2. Update the authentication middleware to support dynamic registration of schemes
Disclaimer ahead! The ASP.NET framework was written by very smart people so I get super nervous about making any changes here - I’ve tried to limit the change but there could be unintended consequences! Proceed with caution 🤔😉
We’re going to take the existing middleware and just move the IAuthenticationSchemeProvider
injection point from the constructor to the Invoke
method.

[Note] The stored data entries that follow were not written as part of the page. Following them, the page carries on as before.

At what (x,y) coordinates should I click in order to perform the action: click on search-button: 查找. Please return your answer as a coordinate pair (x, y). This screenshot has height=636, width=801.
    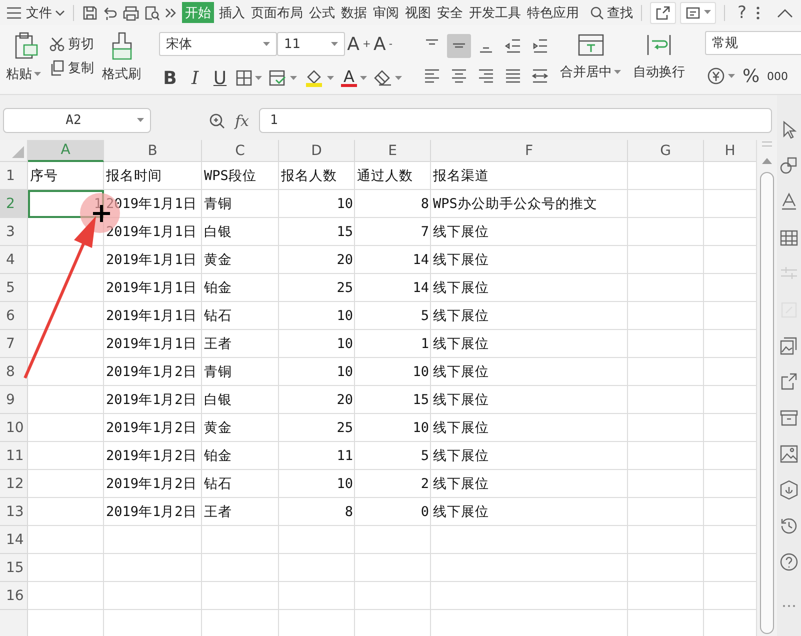
    Looking at the image, I should click on (612, 12).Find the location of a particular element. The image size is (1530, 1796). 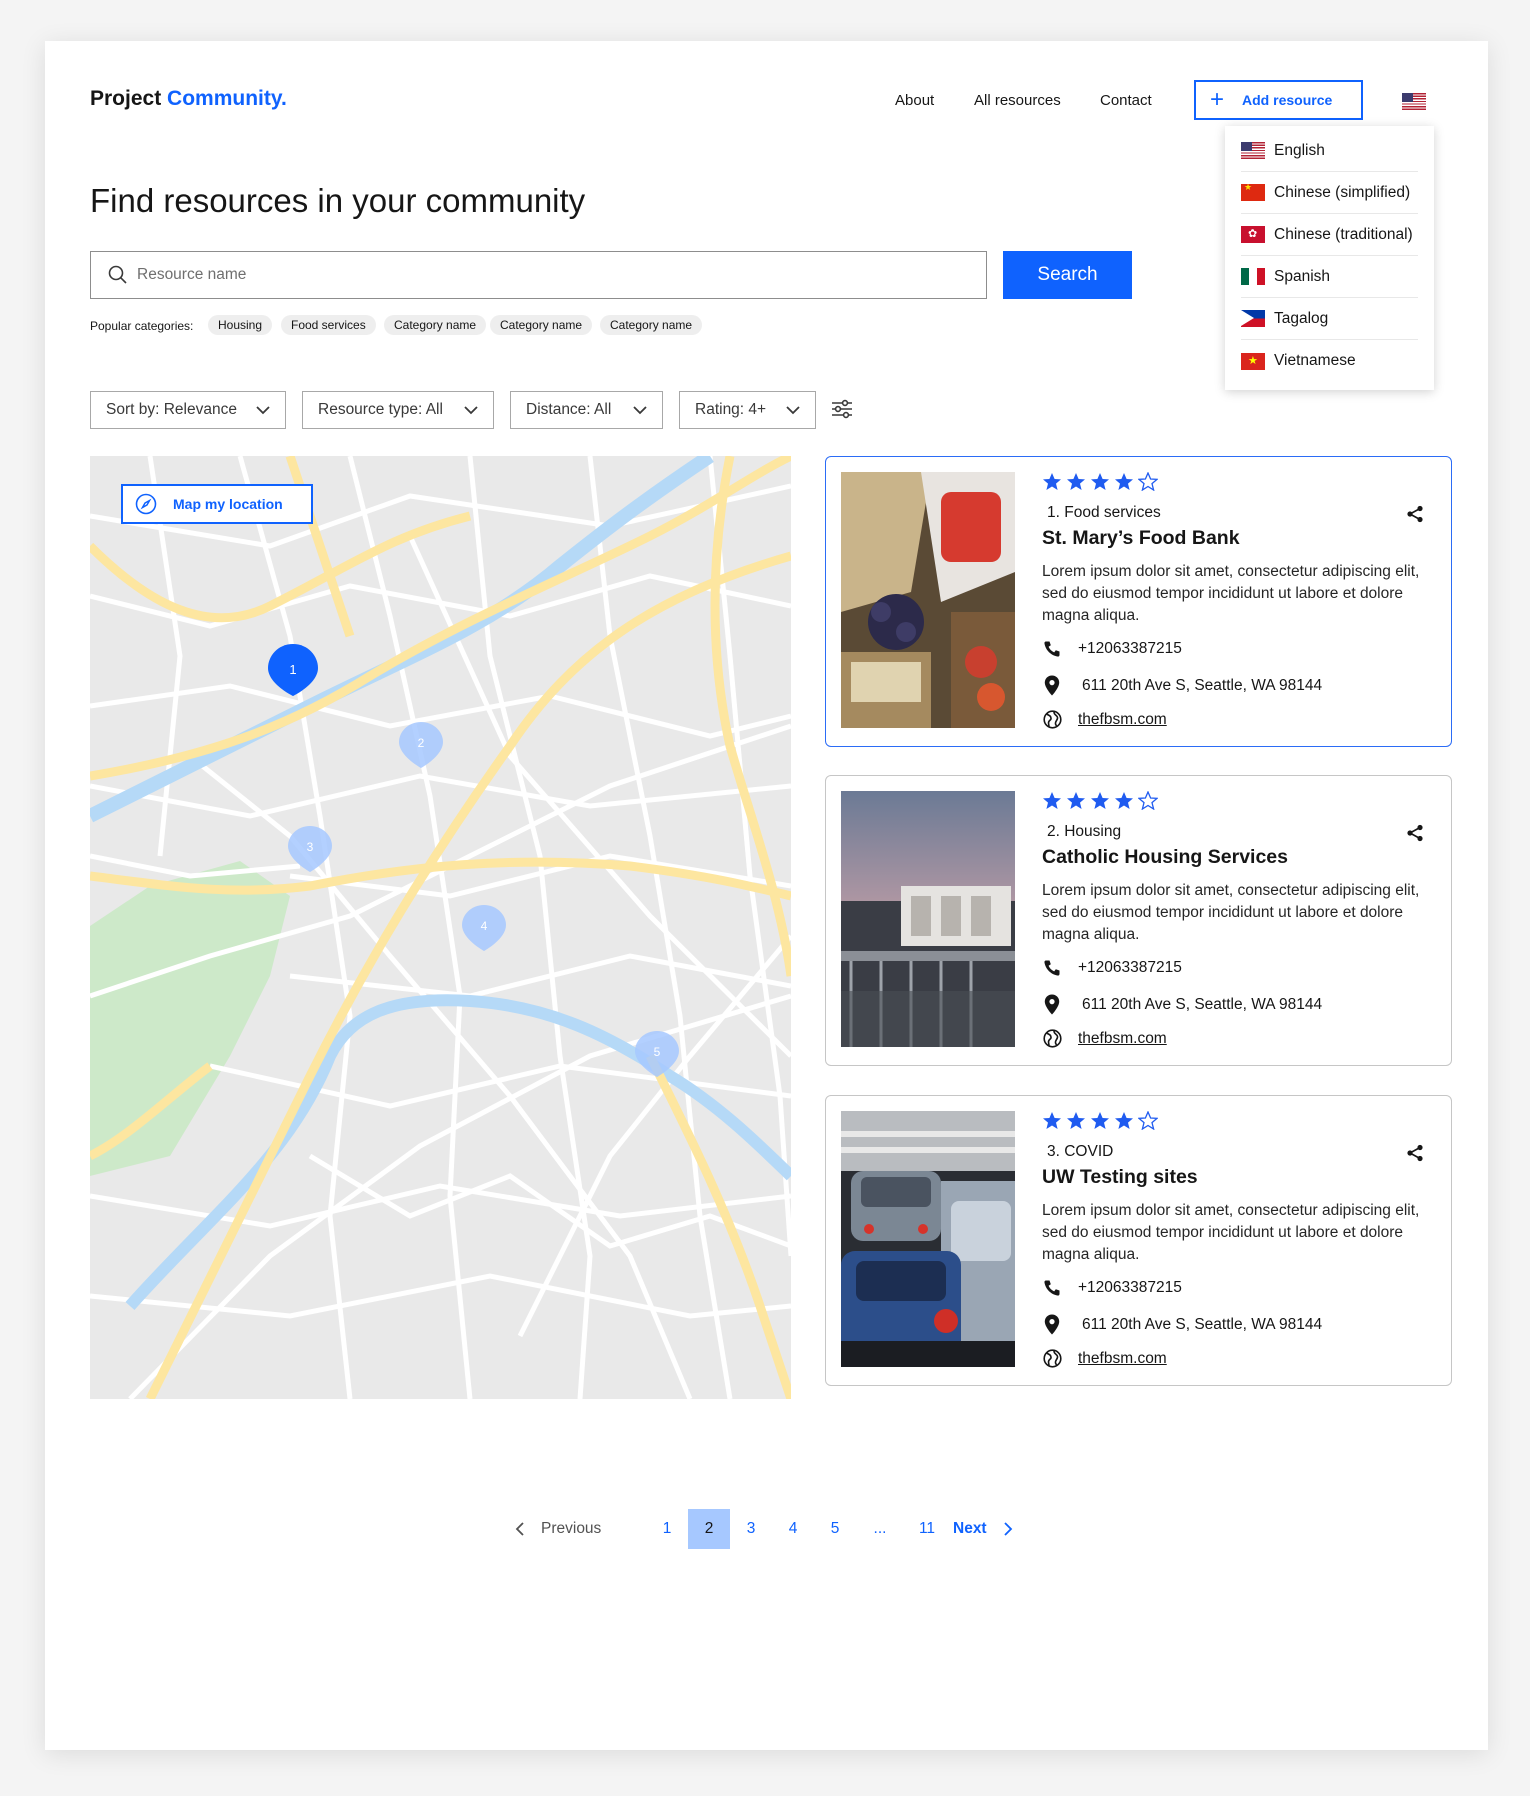

pagination-next: Next is located at coordinates (983, 1529).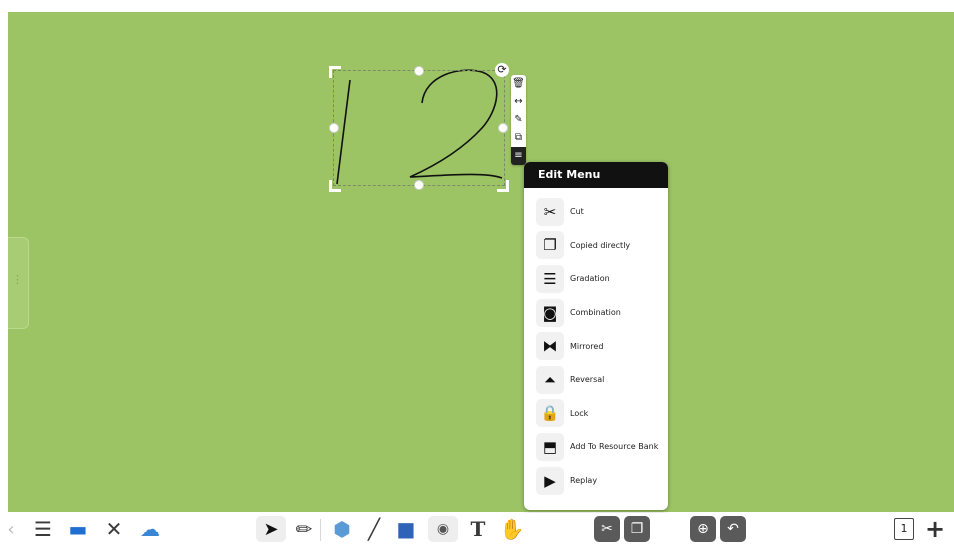  I want to click on menu-item-label: Lock, so click(580, 413).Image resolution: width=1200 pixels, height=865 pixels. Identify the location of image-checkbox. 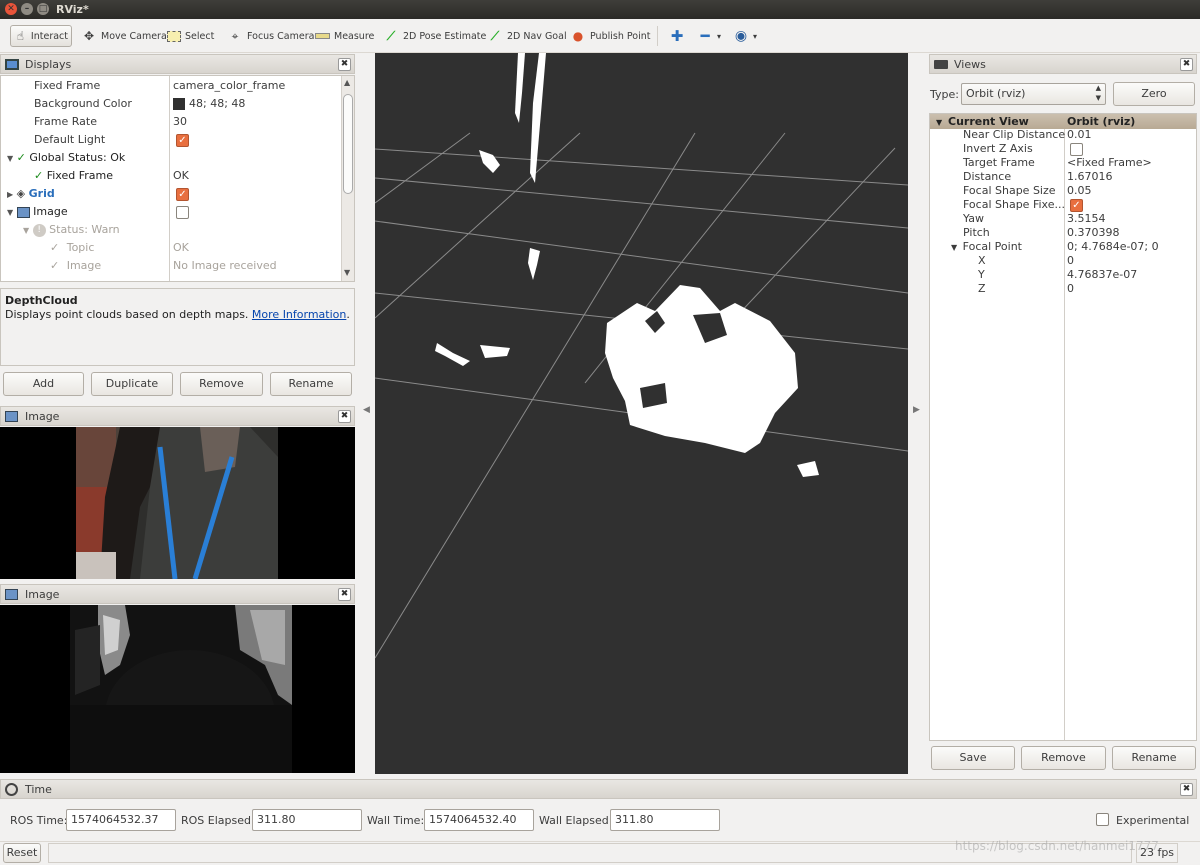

Since the invoke method is called after we’ve registered our tenant services it will have all the tenant specific authentication services available to it now.
/// <summary>
/// AuthenticationMiddleware.cs from framework with injection point moved
/// </summary>
public class TenantAuthMiddleware
{
private readonly RequestDelegate _next;
public TenantAuthMiddleware(RequestDelegate next)
{
_next = next ?? throw new ArgumentNullException(nameof(next));
}
public async Task Invoke(HttpContext context, IAuthenticationSchemeProvider Schemes)
{
context.Features.Set<IAuthenticationFeature>(new AuthenticationFeature
{
OriginalPath = context.Request.Path,
OriginalPathBase = context.Request.PathBase
});
// Give any IAuthenticationRequestHandler schemes a chance to handle the request
var handlers = context.RequestServices.GetRequiredService<IAuthenticationHandlerProvider>();
foreach (var scheme in await Schemes.GetRequestHandlerSchemesAsync())
{
var handler = await handlers.GetHandlerAsync(context, scheme.Name)
as IAuthenticationRequestHandler;
if (handler != null && await handler.HandleRequestAsync())
{
return;
}
}
var defaultAuthenticate = await Schemes.GetDefaultAuthenticateSchemeAsync();
if (defaultAuthenticate != null)
{
var result = await context.AuthenticateAsync(defaultAuthenticate.Name);
if (result?.Principal != null)
{
context.User = result.Principal;
}
}
await _next(context);
}
}
3. Add an application builder extension to register our slightly modified authentication middleware
This provides a nice way for the developer to quickly register the tenant aware authentication middleware
/// <summary>
/// Use the Teanant Auth to process the authentication handlers
/// </summary>
/// <param name="builder"></param>
/// <returns></returns>
public static IApplicationBuilder UseMultiTenantAuthentication(this IApplicationBuilder builder)
=> builder.UseMiddleware<TenantAuthMiddleware>();
Now we can register the tenant aware authenticaion middleware like this
public void Configure(IApplicationBuilder app, IHostingEnvironment env)
{
...
app.UseMultiTenancy()
.UseMultiTenantContainer()
.UseMultiTenantAuthentication();
}
Wrapping up
In this post we looked at how we can upgrade ASP.NET Core to support tenant specifc authentication, this means each tenant can have different external identify providers registered and connect to different clients for each of those providers.
We’re done
That wraps up our multi-teant in .NET Core mini-series.
We’ve been able to
- Resolve a tenant each request
- Register services per tenant
- Define options per tenant
- Define authentication per tenant
This should cover pretty much everything you need to make your next multi-tenant app run on .NET Core.